The Cold One Bus could have a fair amount of trouble against Lizardmen; they can easily buff themselves to the point where even the bus on the charge will do minimal damage. Assuming the Lizardmen player takes Lore of Life, ensure that you block Flesh to Stone above all else, unless you've infantry hordes, in which case Dwellers is, as always, a serious problem as well. If they have Flesh to Stone up, there is very little point in charging that unit, unless you can get Okkam's Mindrazor up (I'm assuming you take Lore of Shadow, as many elf players do) 

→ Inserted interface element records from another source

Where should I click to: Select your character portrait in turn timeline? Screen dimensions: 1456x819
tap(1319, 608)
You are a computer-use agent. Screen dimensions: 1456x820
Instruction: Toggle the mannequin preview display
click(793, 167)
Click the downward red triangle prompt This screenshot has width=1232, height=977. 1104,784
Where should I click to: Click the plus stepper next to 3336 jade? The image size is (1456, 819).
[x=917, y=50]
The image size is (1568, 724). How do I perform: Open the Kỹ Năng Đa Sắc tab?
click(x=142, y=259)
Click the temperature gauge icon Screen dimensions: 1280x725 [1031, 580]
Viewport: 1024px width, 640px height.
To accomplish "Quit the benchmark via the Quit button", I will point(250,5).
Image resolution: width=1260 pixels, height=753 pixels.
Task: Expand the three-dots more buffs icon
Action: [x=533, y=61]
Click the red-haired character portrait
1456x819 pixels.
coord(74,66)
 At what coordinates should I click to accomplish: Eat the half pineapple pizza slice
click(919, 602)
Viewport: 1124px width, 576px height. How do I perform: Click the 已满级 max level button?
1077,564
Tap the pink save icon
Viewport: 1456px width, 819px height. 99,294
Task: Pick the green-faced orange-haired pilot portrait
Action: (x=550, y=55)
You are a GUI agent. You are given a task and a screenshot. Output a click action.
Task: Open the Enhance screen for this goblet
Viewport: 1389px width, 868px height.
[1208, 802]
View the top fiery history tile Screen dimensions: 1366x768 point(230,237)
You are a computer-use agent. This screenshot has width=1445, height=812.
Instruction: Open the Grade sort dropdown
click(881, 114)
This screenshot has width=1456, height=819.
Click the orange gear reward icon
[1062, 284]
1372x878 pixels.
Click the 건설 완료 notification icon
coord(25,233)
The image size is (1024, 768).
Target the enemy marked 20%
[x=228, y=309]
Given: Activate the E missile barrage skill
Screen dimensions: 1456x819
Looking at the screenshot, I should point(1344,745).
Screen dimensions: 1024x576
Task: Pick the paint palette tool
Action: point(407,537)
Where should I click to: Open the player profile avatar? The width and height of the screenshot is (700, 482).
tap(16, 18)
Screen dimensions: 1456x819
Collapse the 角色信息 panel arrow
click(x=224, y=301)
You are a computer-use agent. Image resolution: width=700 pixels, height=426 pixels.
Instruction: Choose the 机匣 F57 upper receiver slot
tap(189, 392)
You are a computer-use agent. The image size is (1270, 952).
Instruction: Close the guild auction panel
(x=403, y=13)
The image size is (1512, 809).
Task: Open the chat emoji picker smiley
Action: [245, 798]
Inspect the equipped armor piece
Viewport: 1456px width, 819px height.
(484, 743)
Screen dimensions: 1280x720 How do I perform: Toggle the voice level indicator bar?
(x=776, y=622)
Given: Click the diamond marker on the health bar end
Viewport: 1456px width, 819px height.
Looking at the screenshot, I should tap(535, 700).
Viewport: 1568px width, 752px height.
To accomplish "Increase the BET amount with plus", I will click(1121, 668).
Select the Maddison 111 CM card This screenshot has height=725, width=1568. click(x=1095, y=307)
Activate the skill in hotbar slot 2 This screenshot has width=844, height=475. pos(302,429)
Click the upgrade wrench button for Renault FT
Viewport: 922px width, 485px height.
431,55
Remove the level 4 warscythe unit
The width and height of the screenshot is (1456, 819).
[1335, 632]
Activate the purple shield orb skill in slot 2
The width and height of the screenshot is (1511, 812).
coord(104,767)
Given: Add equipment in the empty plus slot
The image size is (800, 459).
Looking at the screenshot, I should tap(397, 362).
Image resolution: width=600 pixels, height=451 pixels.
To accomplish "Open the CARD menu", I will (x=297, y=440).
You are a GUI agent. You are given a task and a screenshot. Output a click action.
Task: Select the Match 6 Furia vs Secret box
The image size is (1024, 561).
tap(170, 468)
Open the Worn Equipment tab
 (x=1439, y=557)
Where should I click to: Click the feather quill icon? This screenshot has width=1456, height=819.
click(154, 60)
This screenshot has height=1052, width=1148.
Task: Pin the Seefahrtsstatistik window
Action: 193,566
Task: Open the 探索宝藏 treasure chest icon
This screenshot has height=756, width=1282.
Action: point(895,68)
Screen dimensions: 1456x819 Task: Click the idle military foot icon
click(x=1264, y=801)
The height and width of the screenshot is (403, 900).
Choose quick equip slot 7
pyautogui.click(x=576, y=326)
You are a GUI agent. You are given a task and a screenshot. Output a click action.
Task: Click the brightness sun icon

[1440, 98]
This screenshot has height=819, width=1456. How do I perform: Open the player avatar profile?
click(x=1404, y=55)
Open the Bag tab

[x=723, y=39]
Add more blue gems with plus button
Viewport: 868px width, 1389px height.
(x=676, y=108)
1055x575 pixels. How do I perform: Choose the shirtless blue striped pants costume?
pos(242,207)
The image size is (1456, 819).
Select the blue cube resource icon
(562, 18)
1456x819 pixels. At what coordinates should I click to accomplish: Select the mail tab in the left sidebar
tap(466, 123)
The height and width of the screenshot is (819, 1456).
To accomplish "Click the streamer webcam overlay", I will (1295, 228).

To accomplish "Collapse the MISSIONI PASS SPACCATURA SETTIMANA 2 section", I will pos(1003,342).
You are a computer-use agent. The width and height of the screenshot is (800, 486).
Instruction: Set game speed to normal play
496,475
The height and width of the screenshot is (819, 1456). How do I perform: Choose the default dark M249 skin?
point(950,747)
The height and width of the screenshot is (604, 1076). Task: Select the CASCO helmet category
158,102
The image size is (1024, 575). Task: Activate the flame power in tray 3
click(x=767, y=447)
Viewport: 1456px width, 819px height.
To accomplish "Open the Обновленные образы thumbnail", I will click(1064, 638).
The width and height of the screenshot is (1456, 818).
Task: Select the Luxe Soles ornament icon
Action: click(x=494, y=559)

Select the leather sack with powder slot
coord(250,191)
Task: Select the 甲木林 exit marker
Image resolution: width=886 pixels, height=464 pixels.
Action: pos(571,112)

He'll probably have Cupped Hands on a Slann, if possible keep your wizards out of the Slann's line of sight (he can palm off one miscast per game onto an enemy wizard). Try to spread high-level spells between casters, the Becalming Cogitation (mentioned above) can only affect one enemy wizard at a time, so if possible try to spread out high-priority spells between casters. For instance, if you had three casters with Lore of Shadow, try to make it so that one has Pit of Shades, one has Okkam's Mindrazor, and one has the Withering/Enfeebling Foe. All three are serious problems for the Lizardmen player, and his primary magic defense can only block one. Target priority ftw.


----------



## Tim/Steve (Jan 25, 2009)

Repeater crossbows, hydras and mages all working together works well: magic and crossbows clear the way for the hydras (they aren't that vulnerable to skinks, but don't want to make it easy for the lizards) and they'll be able to eat their way through almost anything in his army. If you face large blocks of temple guard/saurus then you'll need solid infantry units to take them on... and even then you'll be struggling (if the SLaan is there buffing them you'll get massacred). A nice option if you do have hydras around is a multi-charge into both flanks... its beautiful: opponent can only put a few attacks your way and cannot reform and you'll just munch your way through the unit gradually (don't forget hydras get thunderstomp now for even more damage).

I'm not a huge fan of DE magic: I think 2 mages is pretty much as many as you'll ever need to take: a lv4 with sacrificial dagger in a warrior unit and a lv2 as back up... although what lores they take could be vitally important. Against lizards shadow and death are supurb (for pit of shades and purple sun) although I would always take one with the DE lore: its my favouite non-BRB lore.


----------



## gazcal (Apr 15, 2010)

Deathypoo said:


> I will mention though that it's 8th edition now... more wizards does not really mean more power dice.


it does with power of darkness 

also i took i think 4 wizards with lots of diffrent lores and i am very glad as it ment i had alot of buff and debuff spells to help the cok did not do very well specialy as 4 died charging though a marsh 

my horde of spearmen manedge to hold up his temple guard for 3 turns  allowing my hydra to then rear charge right into the slann and kill him.

my fav unit had to be 10 corsairs with hand bows they manedge to make a big unit of skinks with kroxigor run away for most of the battle and that alone insured my victory allowing my hydras to flank charge all the right units


----------